High- and medium-entropy nitride coatings from the Cr-Hf-Mo-Ta-W-N system were studied using ab initio calculations and experiments to clarify the role of entropy and individual elements in phase stability, microstructure, and high-temperature behaviour. Formation energy calculations indicated that nitrogen vacancies stabilise the cubic (fcc) phase, with hafnium and tantalum acting as strong stabilisers, while tungsten destabilises the lattice. Coatings were deposited by reactive magnetron sputtering at approx. 50C (AT) and approx. 580C (HT). All exhibited columnar fcc structures; high-temperature deposition produced denser coatings, lower nitrogen content, and larger crystallites, resulting in higher hardness and elastic modulus. Thermal stability was tested up to 1200C on Si and oxidation at 1400C on sapphire. AT coatings failed early, while most HT coatings endured. Nitrogen loss less than 10 at.% at 1000C was critical for survival. TEM revealed tungsten segregation and HfO2 formation, while fcc nitride remained dominant. Ta enrichment proved essential for superior thermal and oxidation stability.

Figures (14)

• Figure 1: DFT-predicted chemical stability (top row, a-*) and structural parameters (bottom row, b-*) of high-entropy nitrides, (W, Ta, Hf, Mo, Cr)N$_x$, with various elemental compositions, together with reference data for the parent binary nitrides. The content of each element is visualised by coloured bars, with gray for N, green for W, yellow for Ta, blue for Hf, cyan for Mo, red for Cr, and white denoting vacancies on the N sublattice. Panels (a) and (b) depict formation energy, $E_\mathrm{f}$, and lattice parameter, $a$ for HENs with fully occupied N sublattice (a-1; b-1); 25% of N vacancies (a-2; b-2); 50% of N vacancies (a-3; b-3); and the binary nitrides (a-4; b-4).
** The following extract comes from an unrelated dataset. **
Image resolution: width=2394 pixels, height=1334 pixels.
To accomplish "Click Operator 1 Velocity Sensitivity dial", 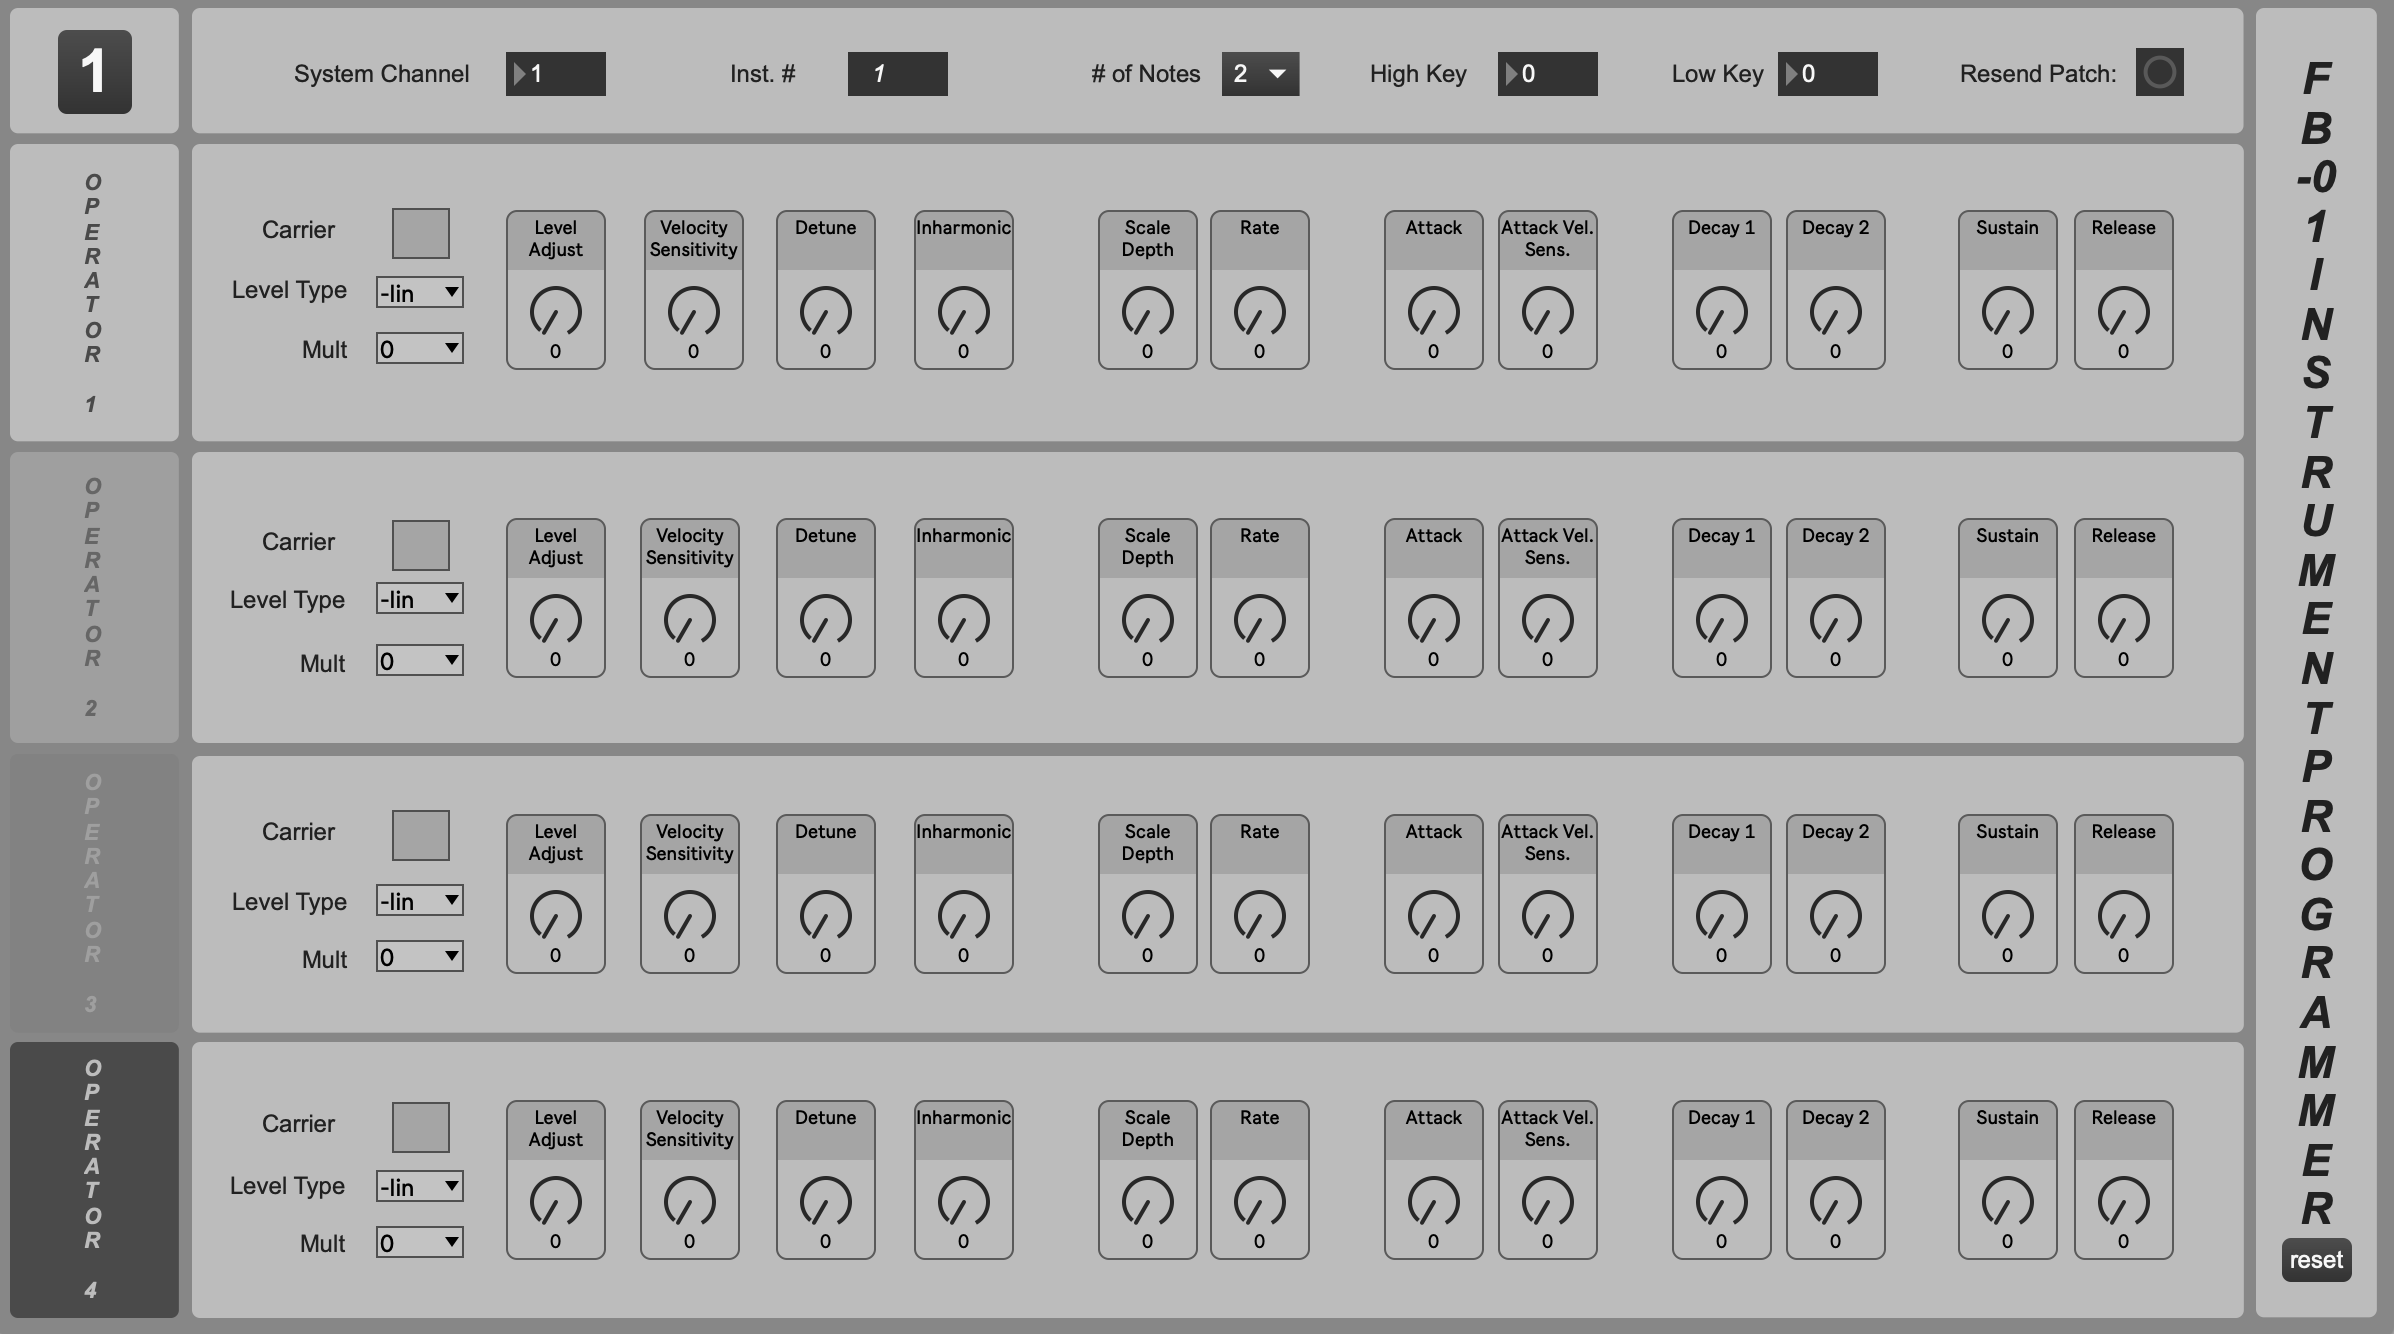I will point(693,312).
• Figure 2: SEM micrographs showing typical morphology of the deposited coatings.
• Figure 3: TEM micrographs of coatings a) AT4 and b) HT4 showing typical microstructure of the deposited coatings. SAED patterns with rings identified as fcc structure are plotted as an inset in each micrograph.
• Figure 4: STEM HAADF micrographs of the upper part of samples a) AT4 and c) HT4. corresponding EDX oxygen maps are shown in b) and d).
• Figure 5: X-ray diffractograms of the a) AT and b) HT coatings. Miller indices corresponding to an fcc phase are provided at the top of the image.